連載コラム「絵本はママを育ててくれる」第7回
【くまとやまねこ】友と音楽 そっと後押し
幼なじみがくれた光 前へ進もう
ピアノ演奏と絵本の読み聞かせをするユニット「enets」(エネッツ)を結成したのは昨年のこと。これまで14回、札幌市内でコンサートを開きました。
タイのNGOを辞めて帰郷し、育児に専念していた私を「何かやろうよ」と誘ってくれたのは、幼なじみで長くヨーロッパで活躍したピアニストの石黒由佳さんです。
当時の楽しみは息子へ絵本を読むこと。「朗読と音楽を合わせてみようか」と、彼女の自宅で挑戦すると、ピアノの響きで言葉や絵が輝き出し、自分の進むべき方向にも光が届いたようでした。
「くまとやまねこ」は、バイオリンが登場する絵本を探していて出会いました。石黒さんが市内のバイオリニストと共演し、私もゲストとして朗読したのです。
親友を亡くし、失意に沈むくま。そこへ現れた旅の途中のやまねこは、悲しみを忘れさせようとはしませんでした。バイオリンを奏でて楽しい思い出をよみがえらせ、背中をそっと押したのです。
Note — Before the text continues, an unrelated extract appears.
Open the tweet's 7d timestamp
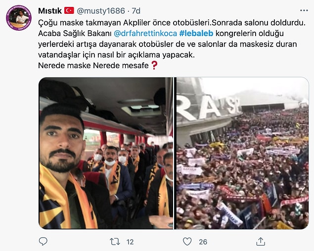click(x=136, y=11)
「人の心を揺さぶる伝え手になりたい」という私の夢は、報道やNGOの現場では途切れましたが、今は別の舞台があります。チャンスをくれた石黒さんは、私にとってのやまねこなのかもしれません。
今回登場した絵本
「くまとやまねこ」
文・湯本香樹実、絵・酒井駒子
河出書房新社
ある朝、親友のことりが死んでしまう。くまの悲しみは、全編モノクロの絵に込められています。陽の光が差し込むようにほんの少し色が入るのは、やまねこの演奏のあと。再生の喜びは、大人の胸を熱くします。